Measure RAG in this order:

  1. Chunk quality
  2. Retrieval quality
  3. Context quality
  4. Answer quality
  5. Latency and cost
  6. Failure behavior

If you skip the early layers, later metrics become hard to interpret.

Example:

  • If answers are bad, that might be a generation problem.
  • But it might also be because retrieval missed the right chunk.
  • Or because the right chunk was retrieved and then buried in noisy context.

That is why evaluation has to separate the stages.


2. What to Measure

Retrieval metrics

Use these when judging the retriever itself:

  • Precision@K: how many of the top-k results are relevant
  • Recall@K: whether the needed evidence appears in the top-k set
  • MRR: how early the first relevant result appears
  • NDCG: whether the ranking order is useful, not just the set membership

Use retrieval metrics when comparing:

  • embedding models
  • chunking strategies
  • hybrid vs dense retrieval
  • query rewriting vs HyDE
  • reranking vs no reranking

Context metrics

Use these when judging what the generator actually receives:

  • Context precision: how much of the supplied context is relevant
  • Context recall: whether the supplied context covers what is needed to answer
  • Compression quality: whether filtering removes noise without dropping key evidence

These matter a lot when using:

  • contextual compression
  • relevant segment extraction
  • parent-child retrieval
  • RAPTOR-style summary trees

Answer metrics

Use these when judging final output quality:

  • Faithfulness / groundedness: answer is supported by retrieved evidence
  • Answer relevancy: answer addresses the user question
  • Correctness: answer matches expected facts or labels
  • Citation quality: citations point to the supporting evidence

Operational metrics

Use these when deciding whether an upgrade is worth shipping:

  • latency per query
  • token usage
  • model cost per query
  • retriever cost
  • cache hit rate
  • failure / abstention rate

3. The Baselines You Should Always Have

Before evaluating advanced RAG, define at least these baselines:

  1. Baseline A: dense retrieval only
  2. Baseline B: dense + hybrid retrieval
  3. Baseline C: dense/hybrid + reranking

Only after that should you compare:

  • HyDE
  • contextual compression
  • CRAG or Self-RAG
  • RAPTOR
  • GraphRAG

If you do not have these baselines, you cannot tell whether the advanced method is solving a real problem or compensating for a weak base system.


Build a question set with categories

Do not rely on one generic question list.
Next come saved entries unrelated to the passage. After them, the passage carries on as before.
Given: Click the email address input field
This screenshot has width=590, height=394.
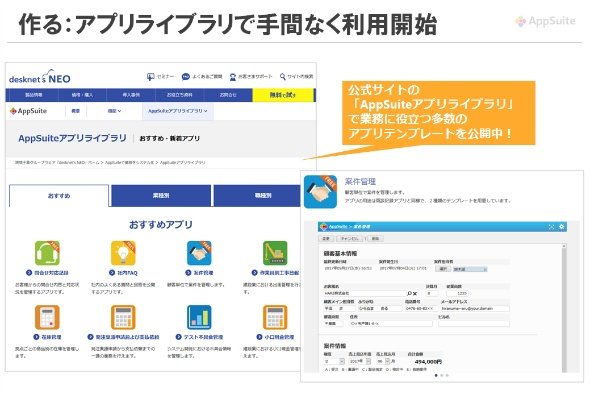Looking at the screenshot, I should [475, 308].
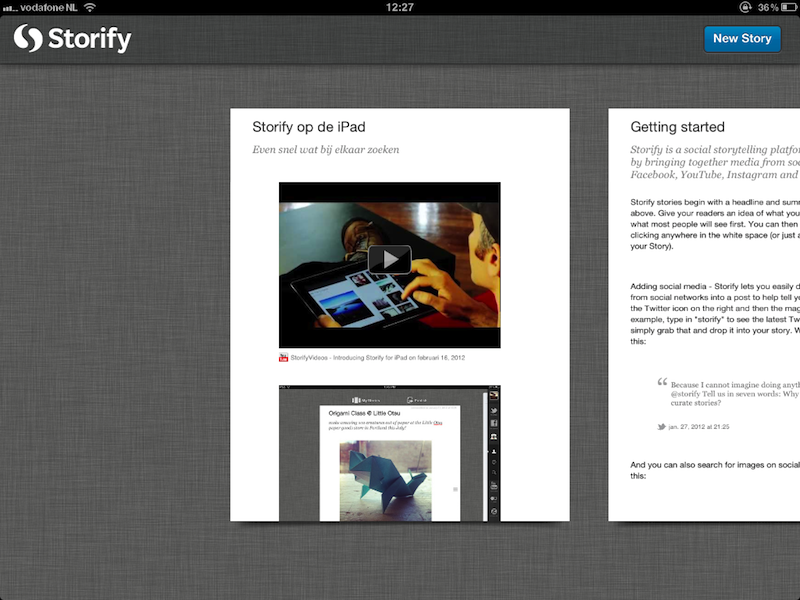Open the 'Storify op de iPad' story title
The height and width of the screenshot is (600, 800).
pyautogui.click(x=308, y=127)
Split your benchmark into categories:

CategoryWhat it tests
Direct lookupsimple factual retrieval
Vague queriesneed for query rewriting or HyDE
Noisy corpusneed for reranking or compression
Multi-hop / cross-sectionneed for hierarchical retrieval or GraphRAG
Unsupported questionsabstention and hallucination resistance
Conversational follow-upscontext carry-over and rewrite quality

Aim for at least:

  • 15 to 20 questions for a quick benchmark
  • 50+ questions for a meaningful chapter project
  • 100+ questions for serious production comparison

Label what “good” looks like

For each question, record:

  • expected answer or answer rubric
  • relevant source chunks or source documents
  • whether abstention is the correct behavior
  • whether multi-hop retrieval is required

This turns evaluation from vague impression into an actual experiment.


5. Failure Analysis Taxonomy

When a RAG answer is bad, classify the failure before changing the architecture.
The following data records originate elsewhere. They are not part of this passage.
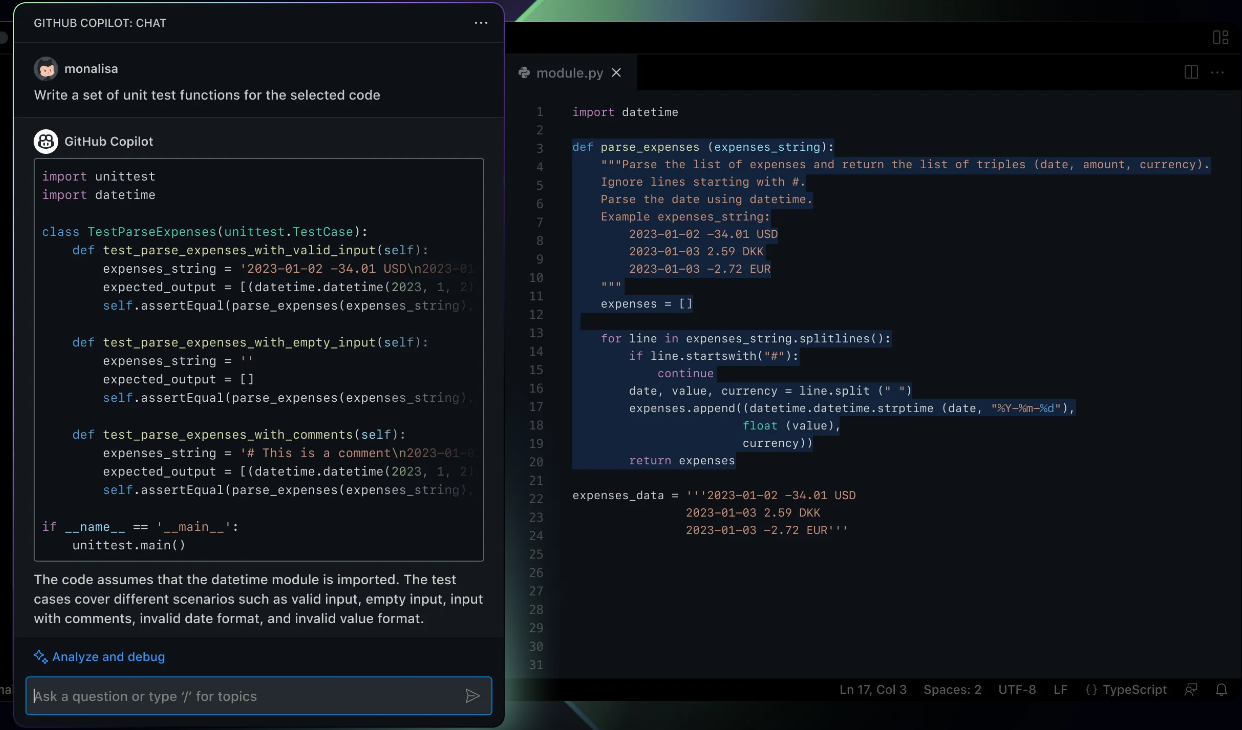
Task: Open the split editor icon above module.py
Action: [1190, 71]
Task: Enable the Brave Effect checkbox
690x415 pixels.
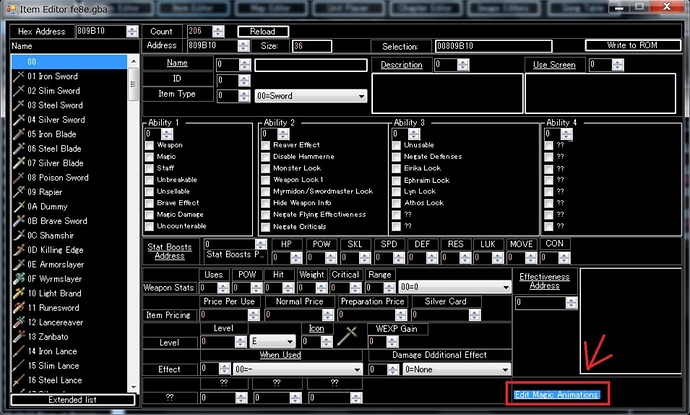Action: [150, 202]
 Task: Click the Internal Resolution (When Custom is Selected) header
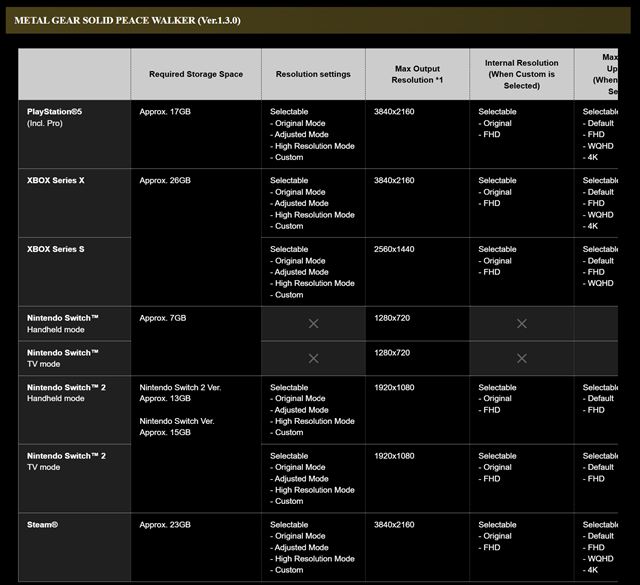coord(522,74)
Failure Type 1: Retrieval miss

The needed evidence was not retrieved.

Likely fixes:

  • better chunking
  • better embeddings
  • hybrid retrieval
  • query rewriting or HyDE

Failure Type 2: Ranking failure

The right evidence was in the candidate pool but too low in the ranking.

Likely fixes:

  • reranking
  • reciprocal rank fusion
  • metadata filters

Failure Type 3: Context assembly failure

The right evidence was retrieved but not passed cleanly to the generator.

Likely fixes:

  • contextual compression
  • segment extraction
  • parent-child retrieval

Failure Type 4: Generation failure

The context was good, but the answer was still weak or hallucinated.

Likely fixes:

  • stronger prompting
  • answer verification
  • abstention policy
  • CRAG / Self-RAG style control loops

Failure Type 5: Architecture mismatch

The problem requires structure beyond flat chunk retrieval.

Likely fixes:

  • hierarchical retrieval
  • RAPTOR
  • GraphRAG
  • multimodal retrieval

6. What to Compare for Each Advanced Technique

HyDE

Compare:

  • baseline query vs rewritten query vs HyDE
  • recall@k
  • MRR
  • latency and token cost

Success condition:

  • higher retrieval quality on ambiguous questions without unacceptable cost increase

Reranking

Compare:

  • hybrid retrieval alone vs hybrid + reranker
  • precision@k
  • answer faithfulness
  • latency

Success condition:

  • better top-k quality or answer faithfulness with tolerable latency increase

Contextual compression

Compare:

  • raw retrieved context vs compressed context
  • context precision
  • faithfulness
  • token usage

Success condition:

  • same or better answer quality with less noise and lower context cost

CRAG / Self-RAG

Compare:

  • answer quality on weak-evidence questions
  • abstention quality
  • hallucination rate
  • retry overhead

Success condition:

  • fewer unsupported answers and better recovery from low-quality retrieval

RAPTOR / GraphRAG

Compare:

  • performance on multi-hop or long-document tasks only
  • recall on cross-section questions
  • answer correctness
  • pipeline complexity and maintenance cost

Success condition:

  • consistent gains on structure-heavy questions, not just isolated wins

7. Minimal Ablation Template

Use a table like this for your chapter project:

VariantRetrievalRerankCompressionReliability LoopPrecision@5MRRFaithfulnessLatency
BaselineDenseNoNoNo
Variant 1HybridNoNoNo
Variant 2HybridYesNoNo
Variant 3HybridYesYesNo
Variant 4HybridYesYesCRAG-style

This is the kind of evidence that makes a technique decision defensible.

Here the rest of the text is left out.